Net interest income in a company can be set-off against net interest expenses in another company, provided that the companies qualify for Swedish group contributions.

Unutilized interest deduction capacity can be carried forward for up to six years, but is lost in the event of a change of control that is not intra-group.

In brief, tax losses from prior years not used one year, would not have effect when calculating the headroom for tax deductible interest under the EBITDA rule. Hence, it is not neutral in which company in a group tax losses are located.

Net interest expenses of up to SEK 5 million per group may be deducted without applying the EBITDA rule. The group definition generally follows Swedish company law but partnerships are always included irrespective of ownership percentage. The 5 million deduction may be interesting to apply also for groups with higher interest expenses in a number of situations, for example when net interest expenses carried forward could be lost due to change of control of a company.

The new rules are proposed to enter into force on January 1, 2019, applying to financial years commencing after December 31, 2018.

It can be noted that Sweden will not apply any grandfathering provisions, nor introduce any form of group ratio rule. However, eventually an exemption for interest expenses relating to government infrastructure projects may be introduced. Many companies as well as municipalities have asked for such exemption. The Finance minister has stated that they will be reviewing whether such exemption can be introduced but due to the tight timeline for implementing ATAD, they are not able to present a concrete proposal at this stage.

The corporate tax rate is reduced in two steps, from the present 22 per cent to 21.4 per cent for financial years commencing after December 31, 2018 and to 20.6 per cent for financial years commencing after December 31, 2020. The change in tax rate, should be also observed for accounting purposes when calculating deferred tax.

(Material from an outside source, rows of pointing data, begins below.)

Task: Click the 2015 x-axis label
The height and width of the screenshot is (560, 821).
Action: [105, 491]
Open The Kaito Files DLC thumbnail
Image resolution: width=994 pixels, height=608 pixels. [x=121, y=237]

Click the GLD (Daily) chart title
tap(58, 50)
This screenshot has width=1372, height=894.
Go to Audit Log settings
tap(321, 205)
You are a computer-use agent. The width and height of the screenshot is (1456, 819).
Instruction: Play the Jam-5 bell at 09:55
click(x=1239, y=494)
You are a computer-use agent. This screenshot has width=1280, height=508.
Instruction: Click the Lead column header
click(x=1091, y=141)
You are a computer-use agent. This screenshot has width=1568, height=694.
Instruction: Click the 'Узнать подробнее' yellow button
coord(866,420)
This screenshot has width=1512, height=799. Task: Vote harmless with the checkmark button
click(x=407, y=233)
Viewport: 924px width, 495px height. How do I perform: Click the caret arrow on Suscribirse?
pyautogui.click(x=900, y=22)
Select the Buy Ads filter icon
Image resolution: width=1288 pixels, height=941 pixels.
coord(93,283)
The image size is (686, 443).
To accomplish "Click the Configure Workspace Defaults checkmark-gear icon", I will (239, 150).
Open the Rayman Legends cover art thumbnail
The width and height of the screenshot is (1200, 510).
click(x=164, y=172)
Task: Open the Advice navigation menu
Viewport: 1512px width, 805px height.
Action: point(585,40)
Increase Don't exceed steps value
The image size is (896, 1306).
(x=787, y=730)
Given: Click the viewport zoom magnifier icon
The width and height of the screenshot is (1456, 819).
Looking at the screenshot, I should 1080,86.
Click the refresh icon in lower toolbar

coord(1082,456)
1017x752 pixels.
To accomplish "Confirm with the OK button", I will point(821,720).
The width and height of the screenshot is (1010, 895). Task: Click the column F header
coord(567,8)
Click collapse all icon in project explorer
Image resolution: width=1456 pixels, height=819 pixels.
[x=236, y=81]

The new legislation also contains anti hybrid rules to prevent double deduction for interest expenses in two different jurisdictions. Sweden must also amend its current CFC legislation to be compliant with ATAD. Such amendments are not part of the law that has been passed. The Government has presented its proposal, which recently was sent to the Swedish Council on Legislation for its review. No major changes of the CFC rules are required but the number of white-listed jurisdictions will be reduced and what kind of income that may be caught by the rules for many countries extended. When the final proposal is issued, we recommend that Swedish companies with subsidiaries abroad, investigate whether the amended CFC rules could affect them.